[BEGIN]

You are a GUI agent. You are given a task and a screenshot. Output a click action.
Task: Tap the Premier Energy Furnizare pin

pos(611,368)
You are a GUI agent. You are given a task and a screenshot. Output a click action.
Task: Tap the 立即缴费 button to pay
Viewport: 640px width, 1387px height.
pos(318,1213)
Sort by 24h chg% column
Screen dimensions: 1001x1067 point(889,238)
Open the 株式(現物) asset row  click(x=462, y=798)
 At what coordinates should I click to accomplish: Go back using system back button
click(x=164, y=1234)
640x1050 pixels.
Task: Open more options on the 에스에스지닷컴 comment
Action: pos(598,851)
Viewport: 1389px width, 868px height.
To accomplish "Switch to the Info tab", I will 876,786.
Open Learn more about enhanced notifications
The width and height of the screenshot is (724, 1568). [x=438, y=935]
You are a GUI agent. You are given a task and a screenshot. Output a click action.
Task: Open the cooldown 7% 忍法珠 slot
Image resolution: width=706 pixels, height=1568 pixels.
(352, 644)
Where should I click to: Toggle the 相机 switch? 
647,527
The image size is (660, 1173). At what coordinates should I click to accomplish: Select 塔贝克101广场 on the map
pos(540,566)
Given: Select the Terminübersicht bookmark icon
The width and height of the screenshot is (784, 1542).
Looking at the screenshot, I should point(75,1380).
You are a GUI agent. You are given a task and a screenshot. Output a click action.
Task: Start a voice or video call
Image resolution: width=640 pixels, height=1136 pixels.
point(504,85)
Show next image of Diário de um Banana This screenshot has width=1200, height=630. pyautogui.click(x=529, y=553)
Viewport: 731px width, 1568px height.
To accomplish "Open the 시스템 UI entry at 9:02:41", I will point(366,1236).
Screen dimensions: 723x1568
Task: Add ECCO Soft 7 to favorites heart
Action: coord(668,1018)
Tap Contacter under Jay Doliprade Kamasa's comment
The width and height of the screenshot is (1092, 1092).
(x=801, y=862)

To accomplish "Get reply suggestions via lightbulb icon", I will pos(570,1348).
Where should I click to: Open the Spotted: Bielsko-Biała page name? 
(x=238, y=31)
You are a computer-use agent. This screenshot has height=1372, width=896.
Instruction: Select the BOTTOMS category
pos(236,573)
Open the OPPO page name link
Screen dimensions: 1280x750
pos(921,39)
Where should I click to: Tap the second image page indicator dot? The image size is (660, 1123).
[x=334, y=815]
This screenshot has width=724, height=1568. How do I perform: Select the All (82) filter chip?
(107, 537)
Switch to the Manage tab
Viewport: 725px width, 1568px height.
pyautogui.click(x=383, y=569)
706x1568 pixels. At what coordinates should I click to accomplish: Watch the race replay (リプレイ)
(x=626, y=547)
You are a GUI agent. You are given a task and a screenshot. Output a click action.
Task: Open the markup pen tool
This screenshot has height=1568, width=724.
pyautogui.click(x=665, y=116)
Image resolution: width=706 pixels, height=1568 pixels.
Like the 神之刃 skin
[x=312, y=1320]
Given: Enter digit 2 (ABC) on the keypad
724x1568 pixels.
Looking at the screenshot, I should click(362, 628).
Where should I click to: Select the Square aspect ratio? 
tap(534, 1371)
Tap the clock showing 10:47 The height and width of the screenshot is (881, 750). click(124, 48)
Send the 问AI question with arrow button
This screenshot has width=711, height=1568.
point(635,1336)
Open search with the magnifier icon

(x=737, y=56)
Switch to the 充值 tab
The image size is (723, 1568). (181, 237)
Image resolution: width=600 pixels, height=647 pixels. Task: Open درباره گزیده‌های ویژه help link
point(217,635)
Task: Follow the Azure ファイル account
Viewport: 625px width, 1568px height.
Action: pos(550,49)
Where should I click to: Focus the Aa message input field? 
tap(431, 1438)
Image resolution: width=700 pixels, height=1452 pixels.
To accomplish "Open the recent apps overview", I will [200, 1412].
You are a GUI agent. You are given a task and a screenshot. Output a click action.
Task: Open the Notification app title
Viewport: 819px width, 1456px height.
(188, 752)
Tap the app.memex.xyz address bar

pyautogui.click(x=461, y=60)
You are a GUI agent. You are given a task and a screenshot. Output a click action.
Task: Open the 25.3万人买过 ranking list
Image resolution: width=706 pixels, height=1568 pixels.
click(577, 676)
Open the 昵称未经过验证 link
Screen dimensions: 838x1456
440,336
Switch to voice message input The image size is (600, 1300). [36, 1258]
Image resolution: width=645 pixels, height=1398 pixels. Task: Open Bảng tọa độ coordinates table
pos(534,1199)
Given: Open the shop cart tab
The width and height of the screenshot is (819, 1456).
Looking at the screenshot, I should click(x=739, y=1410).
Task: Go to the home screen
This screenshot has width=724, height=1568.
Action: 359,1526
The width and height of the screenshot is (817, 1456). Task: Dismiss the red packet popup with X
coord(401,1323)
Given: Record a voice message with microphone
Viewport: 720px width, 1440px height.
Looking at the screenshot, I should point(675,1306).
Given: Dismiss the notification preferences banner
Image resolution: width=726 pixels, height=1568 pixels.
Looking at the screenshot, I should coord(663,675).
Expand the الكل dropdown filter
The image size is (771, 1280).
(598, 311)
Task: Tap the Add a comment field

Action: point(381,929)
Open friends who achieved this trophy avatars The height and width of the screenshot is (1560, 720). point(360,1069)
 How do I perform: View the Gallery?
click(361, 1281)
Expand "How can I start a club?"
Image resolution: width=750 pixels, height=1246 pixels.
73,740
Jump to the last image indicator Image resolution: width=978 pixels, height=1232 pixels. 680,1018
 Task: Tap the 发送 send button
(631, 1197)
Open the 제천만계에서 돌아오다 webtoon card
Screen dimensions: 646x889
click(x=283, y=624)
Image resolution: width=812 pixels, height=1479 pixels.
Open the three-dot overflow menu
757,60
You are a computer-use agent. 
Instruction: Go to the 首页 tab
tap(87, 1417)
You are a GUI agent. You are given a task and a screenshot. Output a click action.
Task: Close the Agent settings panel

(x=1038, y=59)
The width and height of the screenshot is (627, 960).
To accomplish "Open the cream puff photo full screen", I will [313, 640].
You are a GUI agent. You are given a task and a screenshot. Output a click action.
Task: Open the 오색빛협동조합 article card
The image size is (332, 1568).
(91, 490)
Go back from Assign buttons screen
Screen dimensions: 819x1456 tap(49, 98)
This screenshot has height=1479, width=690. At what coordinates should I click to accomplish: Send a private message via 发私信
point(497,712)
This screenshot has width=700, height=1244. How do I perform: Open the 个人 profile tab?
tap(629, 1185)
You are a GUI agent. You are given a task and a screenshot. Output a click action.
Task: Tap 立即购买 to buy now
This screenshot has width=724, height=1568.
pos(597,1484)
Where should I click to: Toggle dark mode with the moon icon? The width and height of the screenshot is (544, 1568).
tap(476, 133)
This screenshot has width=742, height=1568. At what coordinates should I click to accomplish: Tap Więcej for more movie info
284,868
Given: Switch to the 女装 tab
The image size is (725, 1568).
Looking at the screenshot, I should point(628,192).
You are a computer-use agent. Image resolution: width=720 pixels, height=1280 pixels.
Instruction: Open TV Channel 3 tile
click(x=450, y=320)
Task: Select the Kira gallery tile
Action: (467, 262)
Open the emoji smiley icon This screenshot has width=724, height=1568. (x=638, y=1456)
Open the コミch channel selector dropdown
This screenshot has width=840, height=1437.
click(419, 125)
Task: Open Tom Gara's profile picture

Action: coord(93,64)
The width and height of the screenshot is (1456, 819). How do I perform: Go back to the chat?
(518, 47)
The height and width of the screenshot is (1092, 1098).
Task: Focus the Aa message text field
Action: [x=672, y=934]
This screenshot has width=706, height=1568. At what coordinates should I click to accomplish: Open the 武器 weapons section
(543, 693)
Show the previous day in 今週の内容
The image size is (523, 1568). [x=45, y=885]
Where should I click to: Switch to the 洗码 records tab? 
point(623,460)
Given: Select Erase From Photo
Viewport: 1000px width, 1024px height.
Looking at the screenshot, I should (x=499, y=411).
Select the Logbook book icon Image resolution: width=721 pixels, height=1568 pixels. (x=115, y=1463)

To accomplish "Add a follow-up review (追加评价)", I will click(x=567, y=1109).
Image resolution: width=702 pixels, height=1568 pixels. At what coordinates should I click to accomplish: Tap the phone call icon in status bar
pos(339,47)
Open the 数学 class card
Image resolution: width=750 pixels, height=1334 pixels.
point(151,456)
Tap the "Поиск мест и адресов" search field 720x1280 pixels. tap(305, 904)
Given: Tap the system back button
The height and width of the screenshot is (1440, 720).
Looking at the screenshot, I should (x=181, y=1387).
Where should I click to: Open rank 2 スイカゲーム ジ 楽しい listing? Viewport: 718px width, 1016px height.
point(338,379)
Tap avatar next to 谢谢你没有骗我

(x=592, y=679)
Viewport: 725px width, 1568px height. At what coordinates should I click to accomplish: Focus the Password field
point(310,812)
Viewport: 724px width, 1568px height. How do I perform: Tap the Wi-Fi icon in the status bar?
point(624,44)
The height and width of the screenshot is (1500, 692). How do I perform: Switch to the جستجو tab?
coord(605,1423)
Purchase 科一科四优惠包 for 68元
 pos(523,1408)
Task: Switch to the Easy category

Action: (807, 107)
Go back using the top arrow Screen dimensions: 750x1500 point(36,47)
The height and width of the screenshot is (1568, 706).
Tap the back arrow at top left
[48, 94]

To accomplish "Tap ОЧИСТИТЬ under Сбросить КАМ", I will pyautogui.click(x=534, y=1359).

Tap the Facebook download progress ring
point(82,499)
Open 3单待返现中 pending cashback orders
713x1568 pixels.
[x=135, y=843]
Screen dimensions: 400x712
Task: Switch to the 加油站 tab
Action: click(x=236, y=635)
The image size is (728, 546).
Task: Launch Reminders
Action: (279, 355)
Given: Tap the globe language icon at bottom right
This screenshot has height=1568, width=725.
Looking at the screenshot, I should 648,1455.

[END]

BRIEF
Put the data into a JSON list of strings with one string per line and blank lines omitted. Start at the line containing "Where should I click to: Toggle the" and end with the line containing "Looking at the screenshot, I should point(75,1380).", including both.

FULL ANSWER
[
  "Where should I click to: Toggle the 相机 switch? ",
  "647,527",
  "The image size is (660, 1173). At what coordinates should I click to accomplish: Select 塔贝克101广场 on the map",
  "pos(540,566)",
  "Given: Select the Terminübersicht bookmark icon",
  "The width and height of the screenshot is (784, 1542).",
  "Looking at the screenshot, I should point(75,1380)."
]